Dylan Teuns begon in Ronde van Wallonië aan zijn wonderweken
De historische sportmomenten waren ontelbaar in 2017. Daarom brengen we u met plezier een eigenzinnig jaaroverzicht. We kruipen niet zelf in de pen, maar gaan te rade bij twaalf Limburgse topsporters. Zij blikken terug op hun eigen straffe toeren en becommentariëren ook drie speciale momenten uit andere sporten. Er zijn weinigen die het hem voordeden: je eerste profzege pakken in een leiderstrui. Dylan Teuns (BMC) slaagde er echter in met brio. Op de steile flanken van de Côte Saint-Roch (900 m aan 11,7%) de Halenaar het hardst naar de top.

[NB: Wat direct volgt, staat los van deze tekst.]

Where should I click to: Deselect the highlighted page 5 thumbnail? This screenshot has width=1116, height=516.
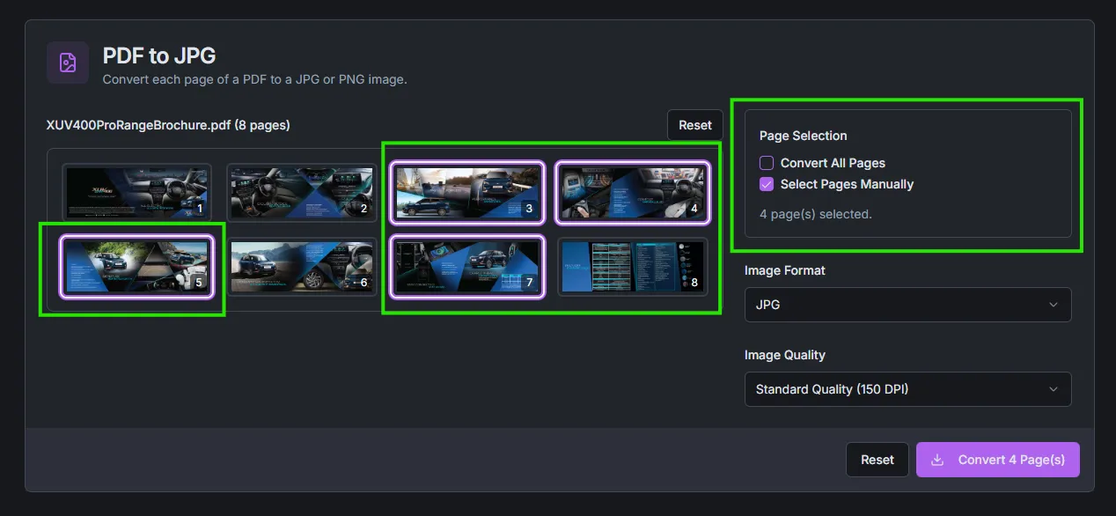[136, 266]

Teuns’ explosie in Houffalize zou de kiem betekenen van zijn mirakelmaand. “Hmm, als een mirakelmaand zou ik het toch niet bestempelen”, kijkt de 25-jarige Halenaar lachend op de zomermaanden terug. “Ik heb geen mirakels verricht, hè. Mijn acht zeges in 23 dagen waren het resultaat van harde trainingsarbeid. En van mentale sterkte. Ik bleef ervan overtuigd dat talent uiteindelijk komt bovendrijven.”
Met diezelfde mix van werklust en branie vatte Teuns na een rust- en stageperiode ook de Ronde van Wallonië aan. “Vooraf had ik in de pers openlijk verklaard dat ik gebrand was op een ritzege en een zo dicht mogelijke plaats in de eindafrekening. Iedereen wist dus dat ik een doel had gemaakt van de Tour de Wallonie. Door mijn focus om geen steken te laten vallen mocht ik in de gele leiderstrui de koninginnenrit naar Houffalize aanvatten.” Daar zou Teuns toeslaan, hij had zijn aanval VDB-gewijs vooraf in de pers aangekondigd.
rockte
“Loïc Vliegen piloteerde me op de slotklim, maar ik voelde dat hij te vroeg zou afhaken. Dus pushte ik hem enkele keren om nog even vol te houden. Ik had in de verte een bord voor ogen. Aan het bord van 350m, zou ik vol aangaan. Maar wat bleek? Het was het bord van 500m (lacht). Toch ging ik ervoor. Man, heb ik afgezien. Achteraf gezien had ik op geen betere plek kunnen aanzetten. Daar, op die steilste fase, moest ik de kloof slaan.”
Ook de slotrit was een prooi voor Teuns. “Ik won bovenop de Mûr de Thuin nadat ik op en over naaste belager Tosh Van der Sande was gegaan. De aanval is nog steeds de beste verdediging. Enkele weken later in de Arctic Race of Norway pakte ik het ook zo aan. Ik won er de sleuteletappe en zette in de laatste rit de puntjes op de i. Tussendoor klopte ik ook Sagan in de Ronde van Polen (lacht). Maar die eerste rittenkoers, met zoveel overmacht winnen, dat blijft een machtig gevoel.”